→ **Excerpt to read**
Thursday, November 21, 2013

"Someone Else's Fight"? Why Yesterday's Strike at the University of California Matters

Yesterday, workers from two unions on University of California campuses were on strike.  One represented campus service workers and employees in UC medical centres.  The other represented graduate student employees.

In such situations, students—whether undergraduates or graduates—are pulled in conflicting directions.  On the one hand, they might wish to show solidarity with other members of their community.  On the other, they feel as though they cannot miss class and the opportunities that come with it.
There is a post doing the rounds on social media, apparently from an instructor to his or her students.  On the one hand, it is a thoughtful explanation of why the instructor (presumably a faculty member) chose to cross the picket-line, and why s/he thought that students should do the same.  There are some good, even powerful, thoughts about the relationship between higher education and the challenges of the future, as well as some interesting self-reflection on a political and social journey of an individual across time.
But it was also a bit sad to me, because it encapsulated some of the thinking, or the way of thinking, which makes our campus community so Balkanised in reaction to the threats it faces from bureaucratic overhauls, state divestment, instrumentalisation, and monetisation, all of which amount to privatisation by stealth.

→ **Extracted data**
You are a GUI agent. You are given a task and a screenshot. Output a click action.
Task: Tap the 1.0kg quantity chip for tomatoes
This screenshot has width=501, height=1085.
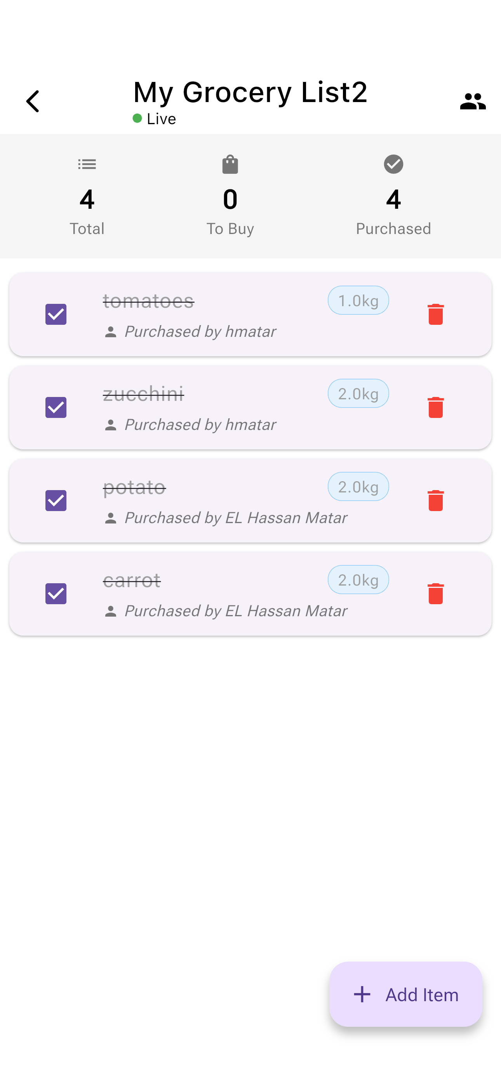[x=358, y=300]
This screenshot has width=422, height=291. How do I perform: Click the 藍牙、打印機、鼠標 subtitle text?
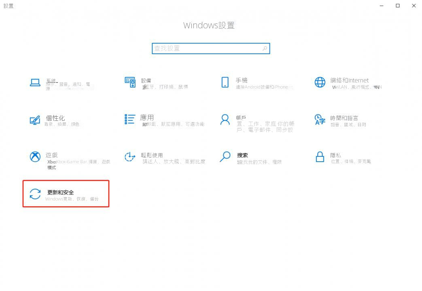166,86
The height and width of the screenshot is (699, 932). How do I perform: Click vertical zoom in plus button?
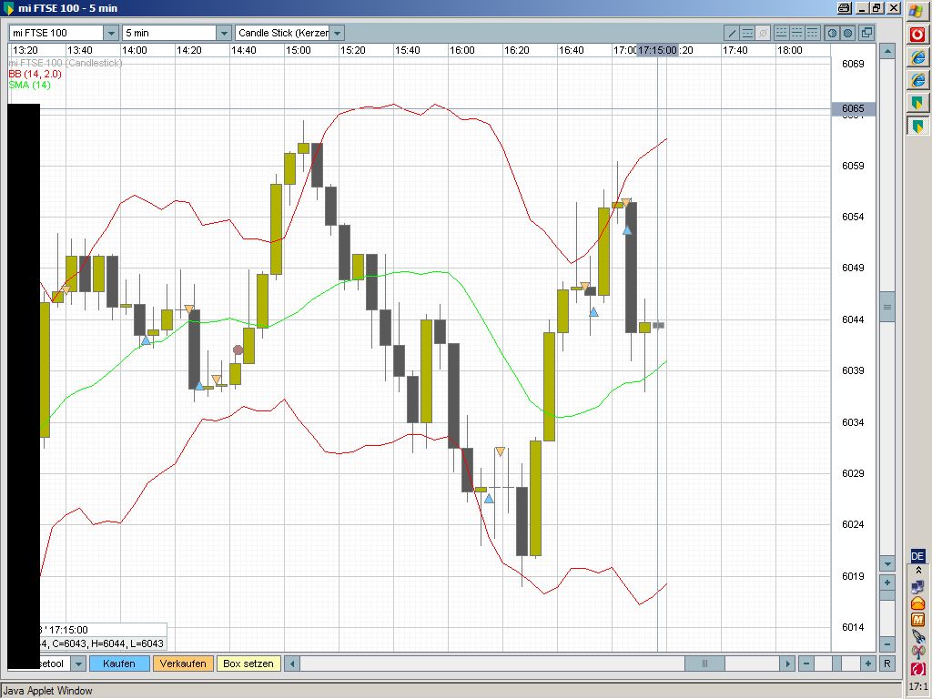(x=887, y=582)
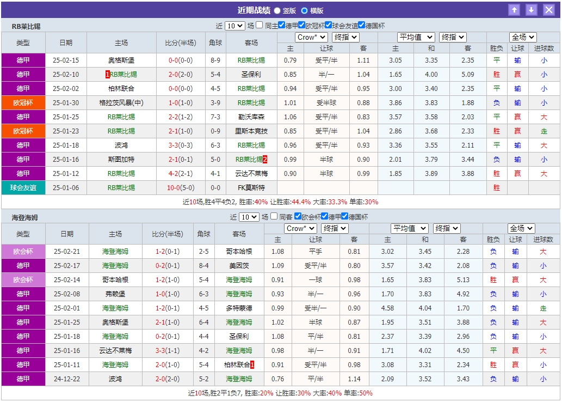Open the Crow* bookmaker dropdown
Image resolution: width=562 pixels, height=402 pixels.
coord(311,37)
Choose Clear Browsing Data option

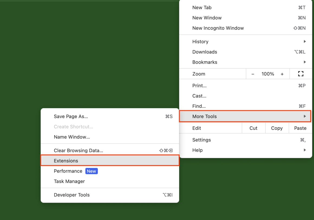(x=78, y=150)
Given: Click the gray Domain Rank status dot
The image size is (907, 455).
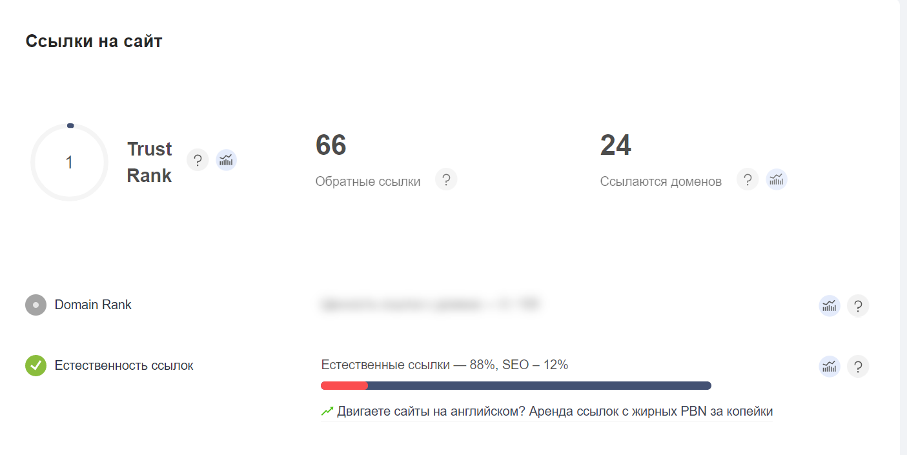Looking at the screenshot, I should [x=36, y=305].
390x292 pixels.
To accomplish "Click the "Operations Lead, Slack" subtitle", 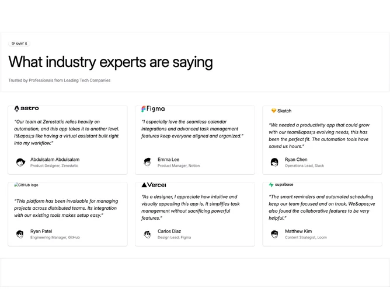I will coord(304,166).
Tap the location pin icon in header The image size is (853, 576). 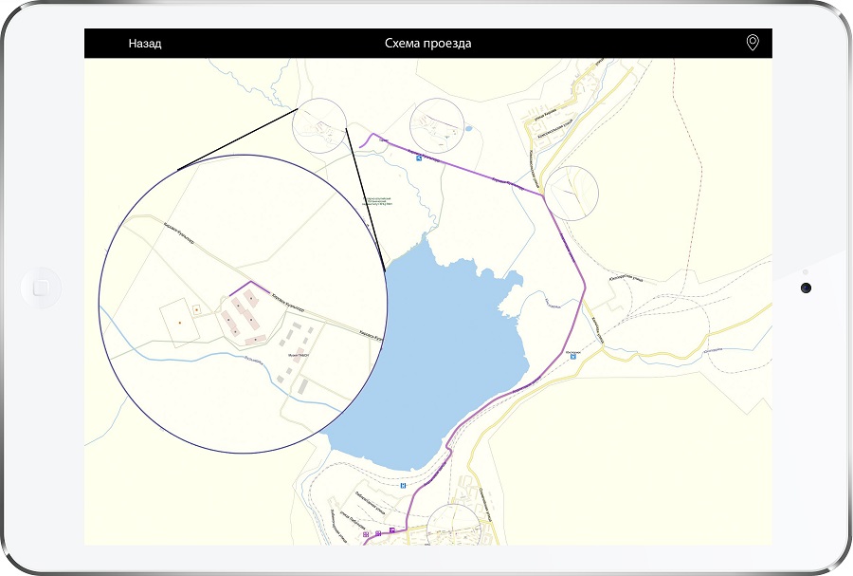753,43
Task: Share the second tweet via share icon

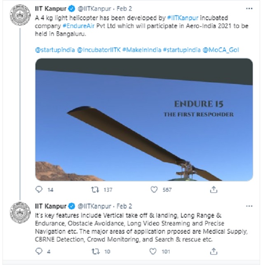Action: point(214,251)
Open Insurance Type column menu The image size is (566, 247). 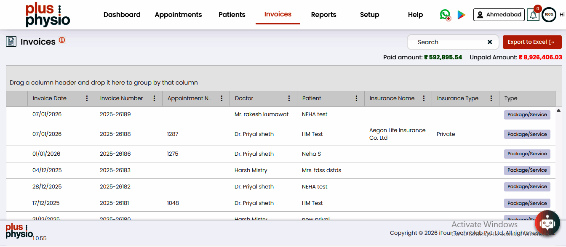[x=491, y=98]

==

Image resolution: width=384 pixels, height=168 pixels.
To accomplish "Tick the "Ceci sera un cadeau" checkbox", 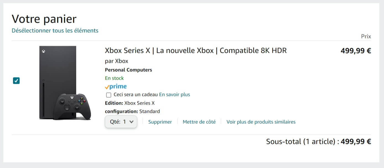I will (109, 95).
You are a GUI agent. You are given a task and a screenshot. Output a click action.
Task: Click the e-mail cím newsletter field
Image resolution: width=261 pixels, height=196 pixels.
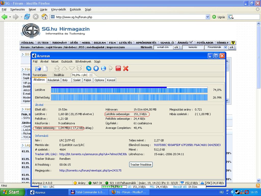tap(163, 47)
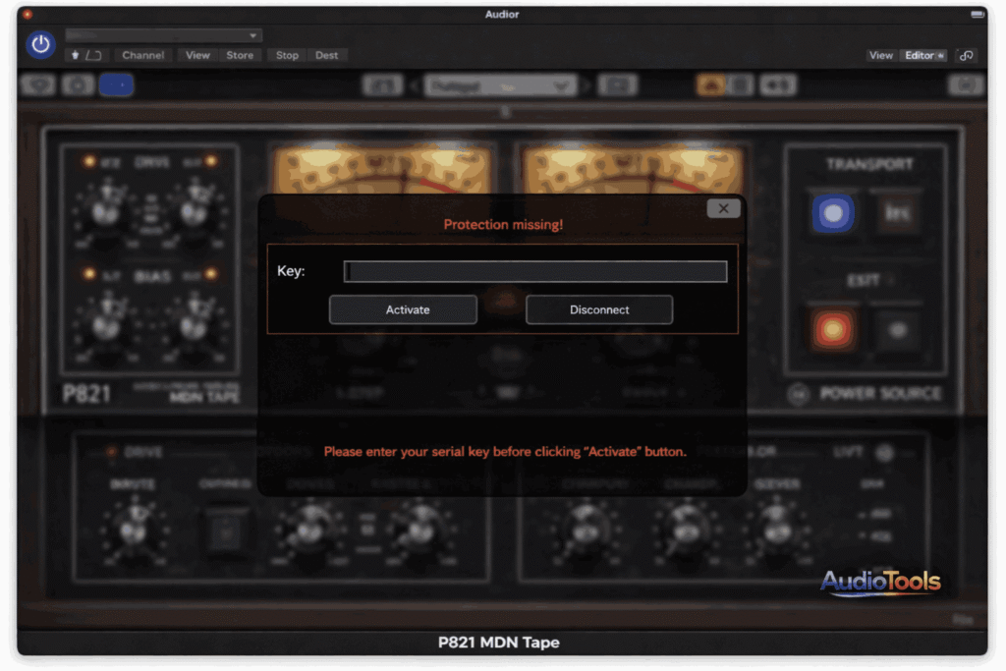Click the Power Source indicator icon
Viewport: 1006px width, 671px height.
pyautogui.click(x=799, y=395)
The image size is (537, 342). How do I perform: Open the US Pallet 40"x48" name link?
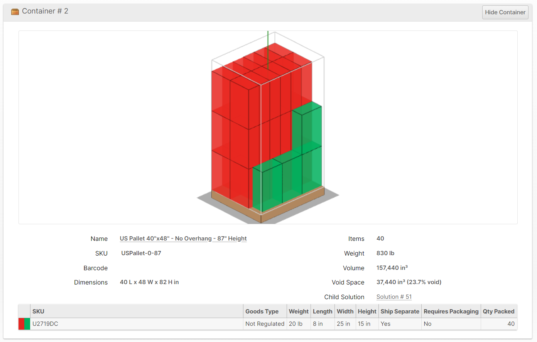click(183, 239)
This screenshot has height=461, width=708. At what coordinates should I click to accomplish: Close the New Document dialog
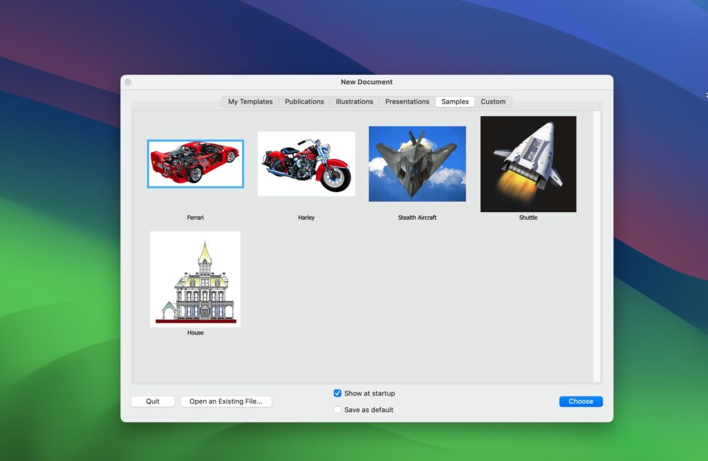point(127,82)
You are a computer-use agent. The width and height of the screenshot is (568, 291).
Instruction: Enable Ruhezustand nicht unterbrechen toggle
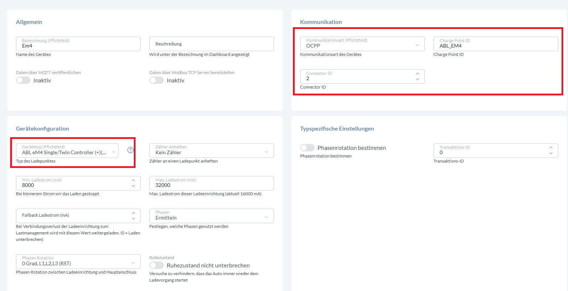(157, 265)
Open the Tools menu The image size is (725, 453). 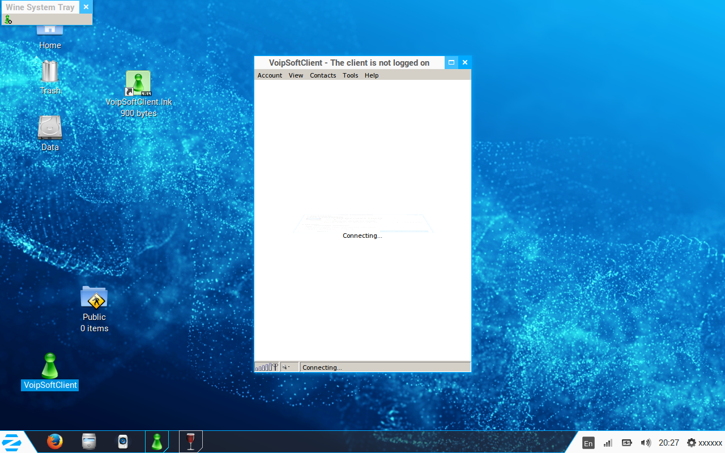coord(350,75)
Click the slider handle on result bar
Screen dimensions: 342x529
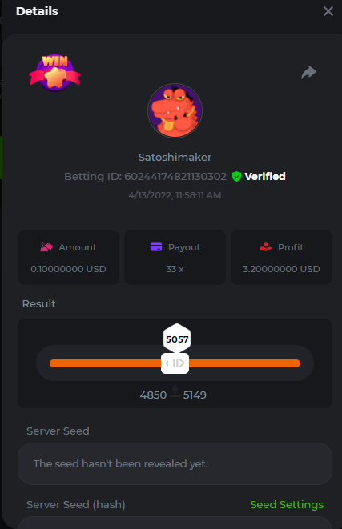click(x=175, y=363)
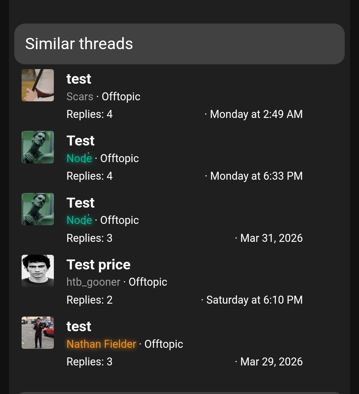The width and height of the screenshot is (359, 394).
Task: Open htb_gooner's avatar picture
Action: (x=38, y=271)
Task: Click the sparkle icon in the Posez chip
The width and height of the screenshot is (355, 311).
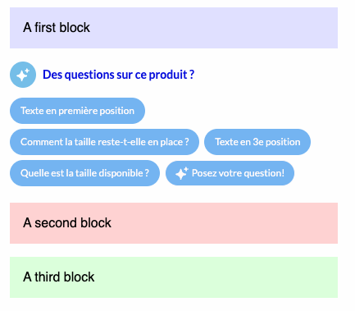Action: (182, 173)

* * *

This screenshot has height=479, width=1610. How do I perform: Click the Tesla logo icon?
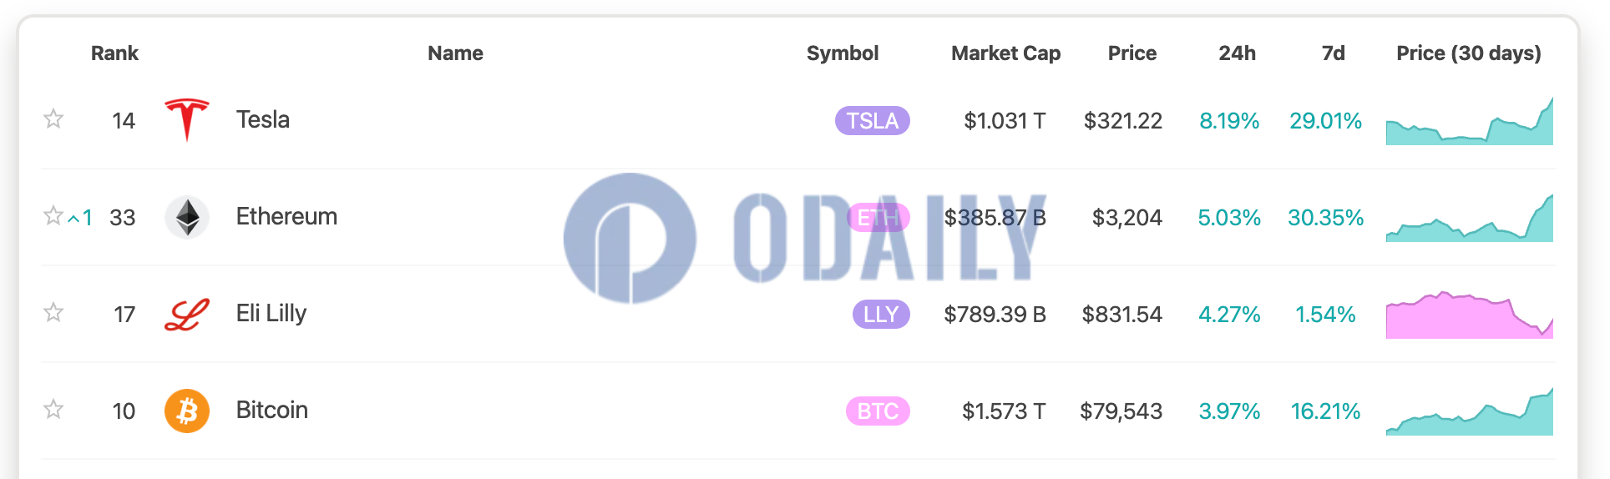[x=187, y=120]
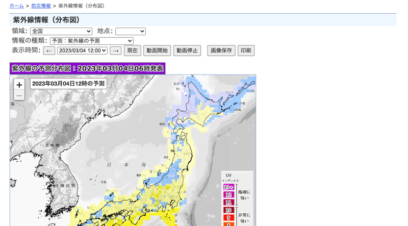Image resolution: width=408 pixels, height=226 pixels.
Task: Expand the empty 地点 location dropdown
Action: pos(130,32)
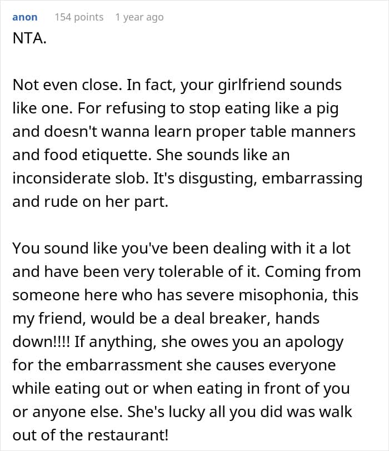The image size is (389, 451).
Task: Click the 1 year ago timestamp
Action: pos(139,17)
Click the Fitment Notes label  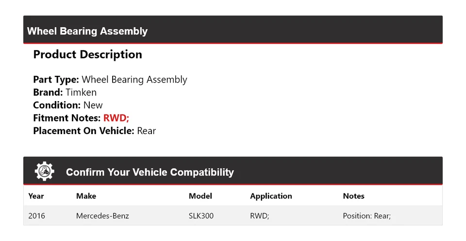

→ **Your goal**
Copy out the blog post above about the strike at the University of California, word for word from start to finish.

→ **Solved problem**
Thursday, November 21, 2013

"Someone Else's Fight"? Why Yesterday's Strike at the University of California Matters

Yesterday, workers from two unions on University of California campuses were on strike.  One represented campus service workers and employees in UC medical centres.  The other represented graduate student employees.

In such situations, students—whether undergraduates or graduates—are pulled in conflicting directions.  On the one hand, they might wish to show solidarity with other members of their community.  On the other, they feel as though they cannot miss class and the opportunities that come with it.
There is a post doing the rounds on social media, apparently from an instructor to his or her students.  On the one hand, it is a thoughtful explanation of why the instructor (presumably a faculty member) chose to cross the picket-line, and why s/he thought that students should do the same.  There are some good, even powerful, thoughts about the relationship between higher education and the challenges of the future, as well as some interesting self-reflection on a political and social journey of an individual across time.
But it was also a bit sad to me, because it encapsulated some of the thinking, or the way of thinking, which makes our campus community so Balkanised in reaction to the threats it faces from bureaucratic overhauls, state divestment, instrumentalisation, and monetisation, all of which amount to privatisation by stealth.